◆ Task goal ◆
Look through the records that follow. Copy every line containing the word "Open".

◆ Exercise inputs ◆

= Beginning of Section =

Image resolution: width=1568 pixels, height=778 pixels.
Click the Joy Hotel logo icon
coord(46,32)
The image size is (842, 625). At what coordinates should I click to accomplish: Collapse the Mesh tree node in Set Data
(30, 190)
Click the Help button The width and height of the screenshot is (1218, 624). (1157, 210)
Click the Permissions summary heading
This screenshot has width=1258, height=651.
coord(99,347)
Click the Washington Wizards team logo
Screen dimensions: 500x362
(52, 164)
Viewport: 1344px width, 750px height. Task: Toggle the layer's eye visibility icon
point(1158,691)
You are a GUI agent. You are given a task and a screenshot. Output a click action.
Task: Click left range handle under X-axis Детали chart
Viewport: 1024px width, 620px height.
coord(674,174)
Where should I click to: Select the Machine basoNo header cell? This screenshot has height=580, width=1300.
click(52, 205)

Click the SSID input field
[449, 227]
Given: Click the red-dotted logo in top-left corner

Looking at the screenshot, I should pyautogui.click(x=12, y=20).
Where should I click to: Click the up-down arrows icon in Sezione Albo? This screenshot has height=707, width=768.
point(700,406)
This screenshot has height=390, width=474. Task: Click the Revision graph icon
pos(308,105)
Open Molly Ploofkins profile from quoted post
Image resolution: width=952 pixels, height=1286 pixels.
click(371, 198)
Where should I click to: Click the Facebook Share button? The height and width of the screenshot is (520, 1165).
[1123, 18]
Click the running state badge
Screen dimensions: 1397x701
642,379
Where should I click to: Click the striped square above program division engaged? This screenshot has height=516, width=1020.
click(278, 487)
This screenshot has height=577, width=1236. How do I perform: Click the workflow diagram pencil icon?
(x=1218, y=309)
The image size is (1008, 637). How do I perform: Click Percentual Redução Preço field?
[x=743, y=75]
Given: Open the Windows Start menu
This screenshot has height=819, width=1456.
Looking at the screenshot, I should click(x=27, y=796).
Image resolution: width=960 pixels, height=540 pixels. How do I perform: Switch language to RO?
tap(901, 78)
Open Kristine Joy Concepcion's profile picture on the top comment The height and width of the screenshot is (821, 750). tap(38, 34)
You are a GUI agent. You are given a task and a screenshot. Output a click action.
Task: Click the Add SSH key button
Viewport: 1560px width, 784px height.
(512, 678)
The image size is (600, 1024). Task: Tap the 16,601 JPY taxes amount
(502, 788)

= End of Section =

◆ Task answer ◆
Open Molly Ploofkins profile from quoted post
Given: Open the Windows Start menu
Open Kristine Joy Concepcion's profile picture on the top comment The height and width of the screenshot is (821, 750). tap(38, 34)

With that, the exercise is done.